Wilden too puts the whole issue in terms of difference, although he doesn't employ the vocabulary of intensive/extensive: "There are thus two kinds of difference involved, and the distinction between them is essential. Analog differences are differences of magnitude, frequency, distribution, pattern, organization, and the like. Digital differences are those such as can be coded into distinctions and oppositions, and for this, there must be discrete elements with well-defined boundaries.. — StreetlightX
I can agree with Wilden. It is when you start pulling in Deleuze and "aesthetics" and other such baggage that it loses analytic clarity and becomes a romantic melange of allusions.
So accepting Wilden as a valid starting point, I will focus on the further things that could be said from a (pan)semiotic point of view.
The key thing is that reality itself is digital in being marked. To talk about analog difference is already to talk about a reality that is constrained in particular material ways. If the weather is a pattern of magnitudes - the pressure high here, low there - then already the world is divided against itself, expressing a proto-negation.

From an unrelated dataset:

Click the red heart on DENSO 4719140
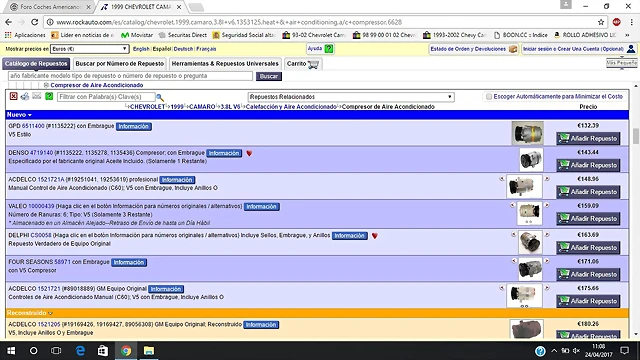click(249, 153)
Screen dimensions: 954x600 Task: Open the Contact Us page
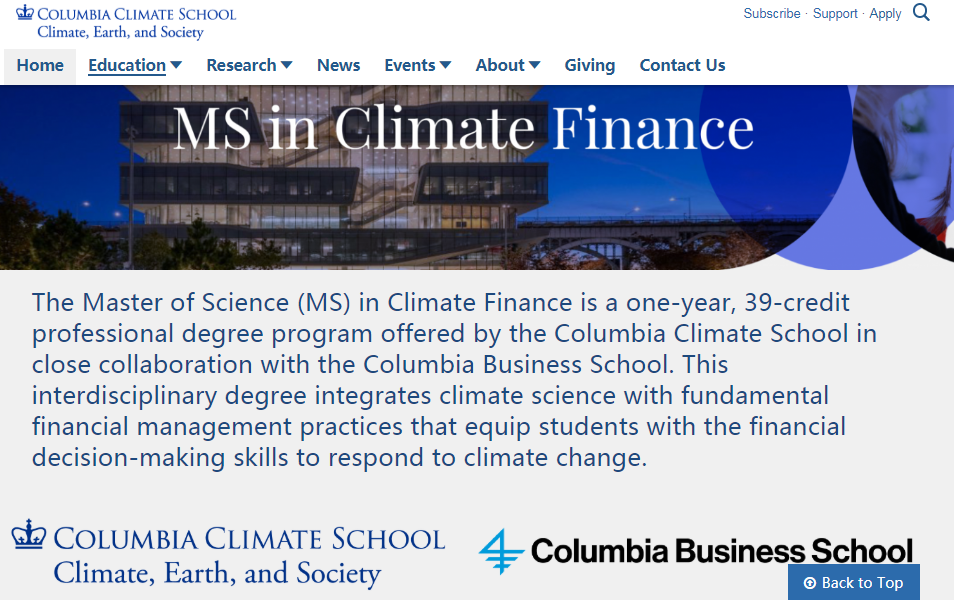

So a pure analog state would have to be a completely bland state, one characterised by its intensive or bulk properties. It would be like the early state of the Universe when all that existed was a thermalising bath of radiation - a featureless state with the same pressure and energy density and rate of action everywhere. The Big Bang was the least possible marked state of being - a spreading ocean with no discernible texture. The only change was the change of becoming steadily larger and cooler - a change that could only be appreciated if one was standing god-like outside everything that was happening.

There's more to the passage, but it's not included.